## EXCERPTED PASSAGE
::::::::

Cultivate your sales culture now to thrive

As businesses continue to emerge from the global pandemic, the disruption and opportunities created point to something significant. A strong organizational sales and growth culture is essential for future long-term success.
This starts with leadership vision, and then having the right people, processes and tools in place. A sales framework can contribute to the culture you want to build.
A sales framework is a professional and repeatable set of processes and skills that will help you differentiate in highly competitive environments, like the one we are experiencing now. There are four basic elements that can help win an client opportunity or build a vertical.
Advisory intelligence
Technology at our fingertips means prospects and clients prefer to do their own research, in advance of contacting you. To differentiate your business, you need intelligence, too.
Intelligence is having relevant data points about your clients’ strategic vision and biggest challenges. From there, it is your role to turn that intelligence into ideas, offering insights and strategies to improve their business.
Identifying the right clients, knowing their biggest challenges and initiatives, and matching those to your unique value is often overlooked in sales. When you work across their business, you can better differentiate your product or service.
Strategic relationships
A growing number of decisions are made by committee, and missing a key relationship could impact a prospect’s or client’s decision to do business with you.
Identify and create relationships with the right decision-makers and influencers. Remember that potential decision-makers and influencers may be in other parts of the organization, or even external.

::::::::

## DATA PROVIDED
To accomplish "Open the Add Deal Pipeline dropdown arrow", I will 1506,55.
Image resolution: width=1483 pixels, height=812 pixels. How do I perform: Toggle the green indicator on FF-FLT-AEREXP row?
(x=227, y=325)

::::::::

## WHAT TO WORK ON
1 - Based on the sales culture article, do the following statements agree with it? Answer yes or no for each and quote the deciding words.
(a) A sales framework is described as a repeatable set of processes and skills.
(b) Prospects and clients prefer to wait until they contact you before doing any research.
(c) The decision-makers and influencers worth reaching always sit inside the client's own organization.
2 - Carry on the sales culture article from its last line.

## REPLIES
1 -
(a) Yes: "A sales framework is a professional and repeatable set of processes and skills"
(b) No: "prospects and clients prefer to do their own research, in advance of contacting you"
(c) No: "potential decision-makers and influencers may be in other parts of the organization, or even external."

2 -
Compelling ideas
This is your set of proactive strategies to create positive change and earn a prospect’s or client’s business. Because you’ve developed an understanding for the client’s industry, challenges and the key relationships you need, you’re best positioned to be a strategic partner. It’s common for prospects and clients to want an active role in co-creating a solution. When they do, they can see themselves working with you, and you increase your odds of earning their business.
Key commitments
Research shows that 62 percent of business developers fail to ask for a commitment. Often, a mindset shift is necessary. Asking for commitments and closing aren’t the end of the process but the beginning or continuation of the relationship.
They’re about helping your prospect or client make strategic decisions that will positively impact their business. Learn to identify which commitments are needed along the way, and then earn them in a manner that strengthens the relationship.
Identify where your prospect or client may raise concerns and know how to address them. Concerns are a constructive part of business development. It usually means the prospect is actively thinking through how you can work together. The goal is to earn trust and accelerate closing the business.

Choose one of the above elements and apply it to a prospect or client opportunity. With a focus on process and sales culture, your business will be positioned to move opportunities forward more efficiently and effectively. You will not only survive but thrive, even in uncertainty.